Make sure to close the output writer? I had similar problems in a
different scenario and it turned out I was neglecting to close/flush my
output.
On 01/21/2011 01:04 PM, David Sinclair wrote:
> Hi, I am seeing an odd problem when writing block compressed sequence files.
> If I write 400,000 records into a sequence file w/o compression, all 400K
> end up in the file. If I write with block, regardless if it is bz2 or
> deflate, I start losing records.

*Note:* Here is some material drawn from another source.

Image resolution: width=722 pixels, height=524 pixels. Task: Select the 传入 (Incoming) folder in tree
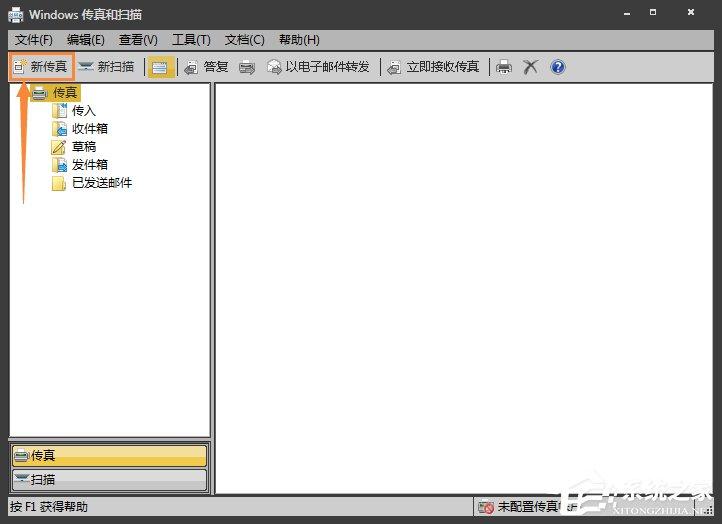click(x=83, y=110)
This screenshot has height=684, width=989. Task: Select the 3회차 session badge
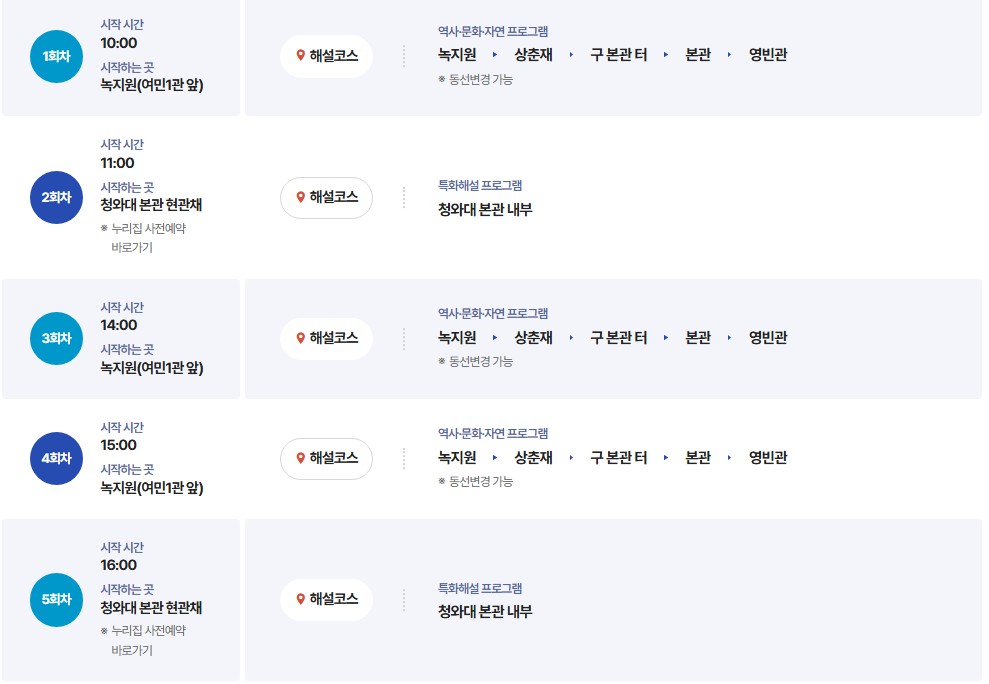55,338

Not a ton, but a couple hundred.
>
> Here are the exact numbers
>
> bz2 399,734
> deflate 399,770
> none 400,000
>
> Conf settings
> io.file.buffer.size - 4K, io.seqfile.compress.blocksize - 1MB
>
> anyone ever see this behavior?
>
> thanks
>
> dave
>
Re: Losing Records with Block Compressed Sequence File
Posted by Greg Roelofs <ro...@yahoo-inc.com>.

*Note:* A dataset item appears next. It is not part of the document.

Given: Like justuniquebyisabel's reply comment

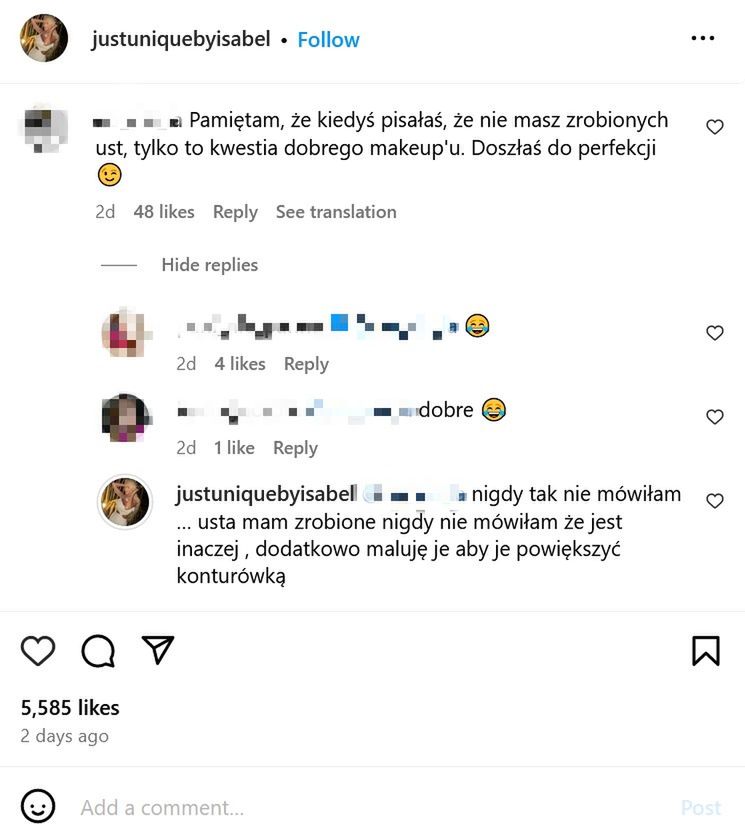Looking at the screenshot, I should [x=715, y=501].
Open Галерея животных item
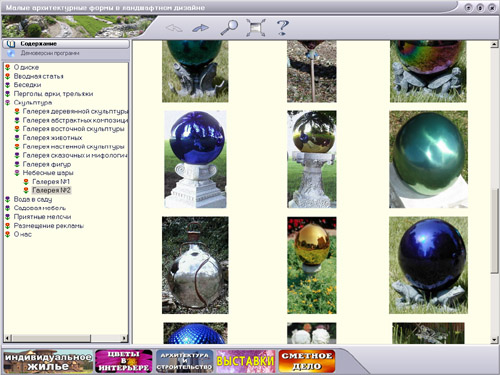 click(52, 138)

> A few days ago I tried my Unit test against bzip2 and found a similar
> effect: records go missing at the seems between the splits.

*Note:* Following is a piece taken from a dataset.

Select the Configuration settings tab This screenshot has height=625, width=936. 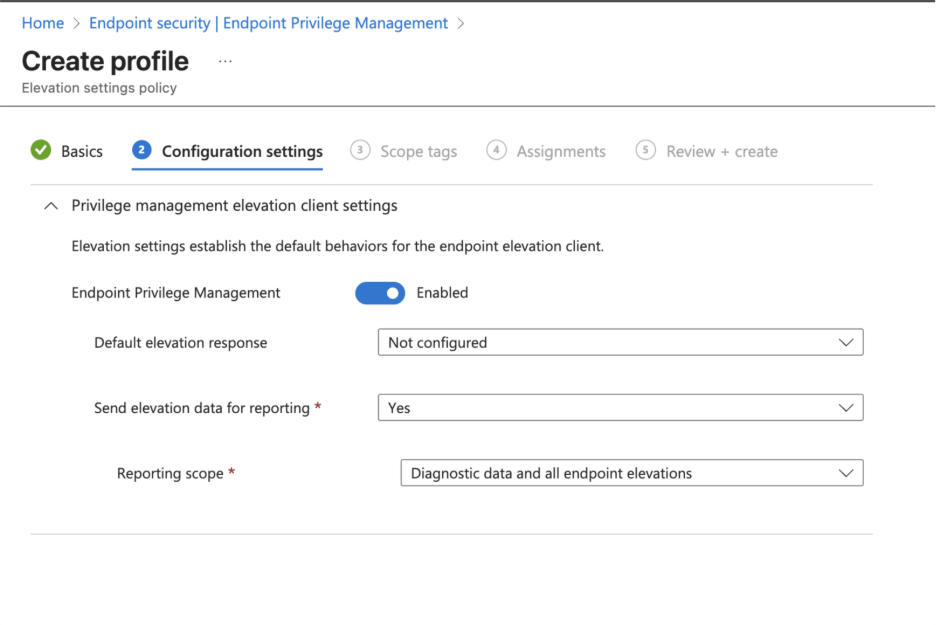click(x=242, y=152)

> Perhaps my unit test is buggy, perhaps you and I have independently
> found something that should be reported as a bug.
Probably. I found a different bug (apparently?) in the bzip2 decoder
a while back: HADOOP-6852. If you're not concatenating bzip2 streams,
you're seeing something else.
Greg
Re: Losing Records with Block Compressed Sequence File
Posted by Niels Basjes <Ni...@basjes.nl>.
Hi,
2011/1/21 David Sinclair <ds...@chariotsolutions.com>:
> Hi, I am seeing an odd problem when writing block compressed sequence files.
> If I write 400,000 records into a sequence file w/o compression, all 400K
> end up in the file. If I write with block, regardless if it is bz2 or
> deflate, I start losing records. Not a ton, but a couple hundred.
How big is the output file?
How many splits are created?
> Here are the exact numbers
>
> bz2 399,734
> deflate 399,770
> none 400,000
>
> Conf settings
> io.file.buffer.size - 4K, io.seqfile.compress.blocksize - 1MB
>
> anyone ever see this behavior?
I've been working on HADOOP-7076 which makes Gzip Splittable (feature
is almost done).
For this I created a junit test that really hammers the splitting and
checks if all "seems" are accurate (no missing records and no double
records).
A few days ago I tried my Unit test against bzip2 and found a similar
effect: records go missing at the seems between the splits.
Perhaps my unit test is buggy, perhaps you and I have independently
found something that should be reported as a bug.